Links: here, here and here
Finally, there's the old-fashioned, pre-SQL Server 2005 way, with a correlated subquery:
select *
from Sales_Log sl
where sl.id = (
Select Top 1 id
from Sales_Log sl2
where sales_person_id = sl.sales_person_id
and product_type = sl.product_type
and product_id = sl.product_id
order by sale_amount desc
)
I give you this for completeness, merely.
Basically first "WHERE" clause condition is read by sql and the same column/value id looked into the table but in table row_num=1 is not there still. Hence it will not work.
Thats the reason we will use parentheses first and after that we will write the WHERE clause.

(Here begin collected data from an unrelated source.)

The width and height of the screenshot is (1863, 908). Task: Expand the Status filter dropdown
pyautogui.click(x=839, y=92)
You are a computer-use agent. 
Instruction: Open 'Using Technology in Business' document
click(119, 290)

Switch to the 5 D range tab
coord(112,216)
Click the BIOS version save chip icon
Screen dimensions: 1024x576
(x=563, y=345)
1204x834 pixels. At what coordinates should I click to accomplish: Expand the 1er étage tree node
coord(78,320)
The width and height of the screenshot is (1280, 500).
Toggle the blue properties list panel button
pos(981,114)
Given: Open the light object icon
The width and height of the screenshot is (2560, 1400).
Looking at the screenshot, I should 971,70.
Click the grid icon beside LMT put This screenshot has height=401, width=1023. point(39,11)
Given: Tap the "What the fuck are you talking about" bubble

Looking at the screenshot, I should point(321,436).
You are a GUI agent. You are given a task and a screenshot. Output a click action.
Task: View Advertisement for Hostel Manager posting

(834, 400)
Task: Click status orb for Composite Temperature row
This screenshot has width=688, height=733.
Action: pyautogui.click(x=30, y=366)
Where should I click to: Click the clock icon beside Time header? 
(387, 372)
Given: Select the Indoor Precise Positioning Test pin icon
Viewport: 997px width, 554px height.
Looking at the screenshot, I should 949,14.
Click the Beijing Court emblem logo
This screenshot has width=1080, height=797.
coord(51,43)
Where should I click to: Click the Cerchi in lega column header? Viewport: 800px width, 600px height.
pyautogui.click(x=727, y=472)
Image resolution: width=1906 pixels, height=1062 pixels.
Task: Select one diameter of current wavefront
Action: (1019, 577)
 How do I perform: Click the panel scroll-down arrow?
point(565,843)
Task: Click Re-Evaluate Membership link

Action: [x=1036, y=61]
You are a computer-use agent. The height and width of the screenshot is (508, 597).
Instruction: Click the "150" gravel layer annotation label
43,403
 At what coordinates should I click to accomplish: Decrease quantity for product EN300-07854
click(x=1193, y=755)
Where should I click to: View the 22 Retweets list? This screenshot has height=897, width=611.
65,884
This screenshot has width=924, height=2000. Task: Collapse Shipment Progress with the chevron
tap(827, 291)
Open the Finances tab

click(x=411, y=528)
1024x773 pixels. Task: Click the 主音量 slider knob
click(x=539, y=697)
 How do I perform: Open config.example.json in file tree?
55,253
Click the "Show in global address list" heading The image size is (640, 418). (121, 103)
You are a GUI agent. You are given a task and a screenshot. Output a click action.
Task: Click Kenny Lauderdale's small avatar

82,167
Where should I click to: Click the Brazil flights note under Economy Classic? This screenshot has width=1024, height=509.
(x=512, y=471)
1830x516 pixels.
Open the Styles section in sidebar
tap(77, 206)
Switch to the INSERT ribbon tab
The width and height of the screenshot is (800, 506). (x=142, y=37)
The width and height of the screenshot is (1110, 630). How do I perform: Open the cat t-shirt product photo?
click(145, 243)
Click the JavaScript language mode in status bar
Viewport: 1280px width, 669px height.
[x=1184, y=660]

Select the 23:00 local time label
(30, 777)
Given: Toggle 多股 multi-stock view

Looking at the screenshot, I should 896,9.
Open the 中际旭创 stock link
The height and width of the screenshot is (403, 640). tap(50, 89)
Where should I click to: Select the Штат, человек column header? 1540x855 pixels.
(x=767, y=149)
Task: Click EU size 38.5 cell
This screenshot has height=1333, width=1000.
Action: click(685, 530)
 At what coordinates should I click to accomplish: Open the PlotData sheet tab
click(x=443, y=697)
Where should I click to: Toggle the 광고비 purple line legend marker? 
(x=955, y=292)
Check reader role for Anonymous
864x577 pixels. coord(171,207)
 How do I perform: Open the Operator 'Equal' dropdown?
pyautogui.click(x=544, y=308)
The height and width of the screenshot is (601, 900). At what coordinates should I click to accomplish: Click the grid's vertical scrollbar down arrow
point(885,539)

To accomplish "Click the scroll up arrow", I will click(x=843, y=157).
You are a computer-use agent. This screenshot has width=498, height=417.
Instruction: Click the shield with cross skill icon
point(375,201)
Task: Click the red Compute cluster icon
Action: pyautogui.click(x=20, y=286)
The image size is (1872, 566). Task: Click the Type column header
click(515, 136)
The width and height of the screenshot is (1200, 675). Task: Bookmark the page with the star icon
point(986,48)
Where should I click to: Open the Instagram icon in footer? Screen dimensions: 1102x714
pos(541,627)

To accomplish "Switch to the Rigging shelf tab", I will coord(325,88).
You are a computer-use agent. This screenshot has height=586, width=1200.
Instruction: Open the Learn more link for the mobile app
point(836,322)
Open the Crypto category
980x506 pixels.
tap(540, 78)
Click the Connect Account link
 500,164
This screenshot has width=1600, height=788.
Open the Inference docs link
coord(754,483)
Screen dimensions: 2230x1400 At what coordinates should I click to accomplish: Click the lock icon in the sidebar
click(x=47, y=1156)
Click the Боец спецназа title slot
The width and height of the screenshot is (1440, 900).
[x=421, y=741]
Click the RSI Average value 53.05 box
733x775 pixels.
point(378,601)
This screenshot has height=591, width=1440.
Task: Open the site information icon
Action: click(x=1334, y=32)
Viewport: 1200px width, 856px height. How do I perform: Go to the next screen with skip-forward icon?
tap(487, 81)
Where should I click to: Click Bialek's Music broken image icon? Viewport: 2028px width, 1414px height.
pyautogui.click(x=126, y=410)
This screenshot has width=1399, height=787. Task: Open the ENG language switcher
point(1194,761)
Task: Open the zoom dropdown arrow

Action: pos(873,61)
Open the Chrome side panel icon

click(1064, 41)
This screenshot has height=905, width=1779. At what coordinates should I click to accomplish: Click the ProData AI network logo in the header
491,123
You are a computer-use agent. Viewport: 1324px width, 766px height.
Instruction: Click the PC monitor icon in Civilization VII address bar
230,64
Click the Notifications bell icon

Yes unfortunately when you do a windowed function SQL gets mad at you even if your where predicate is legitimate. You make a cte or nested select having the value in your select statement, then reference your CTE or nested select with that value later. Simple example that should be self explanatory. If you really HATE cte's for some performance issue on doing a large data set you can always drop to temp table or table variable.
declare #Person table ( PersonID int identity, PersonName varchar(8));
insert into #Person values ('Brett'),('John');
declare #Orders table ( OrderID int identity, PersonID int, OrderName varchar(8));
insert into #Orders values (1, 'Hat'),(1,'Shirt'),(1, 'Shoes'),(2,'Shirt'),(2, 'Shoes');
--Select
-- p.PersonName
--, o.OrderName
--, row_number() over(partition by o.PersonID order by o.OrderID)
--from #Person p
-- join #Orders o on p.PersonID = o.PersonID
--where row_number() over(partition by o.PersonID order by o.orderID) = 2
-- yields:
--Msg 4108, Level 15, State 1, Line 15
--Windowed functions can only appear in the SELECT or ORDER BY clauses.
;
with a as
(
Select
p.PersonName
, o.OrderName
, row_number() over(partition by o.PersonID order by o.OrderID) as rnk
from #Person p
join #Orders o on p.PersonID = o.PersonID
)
select *
from a
where rnk >= 2 -- only orders after the first one.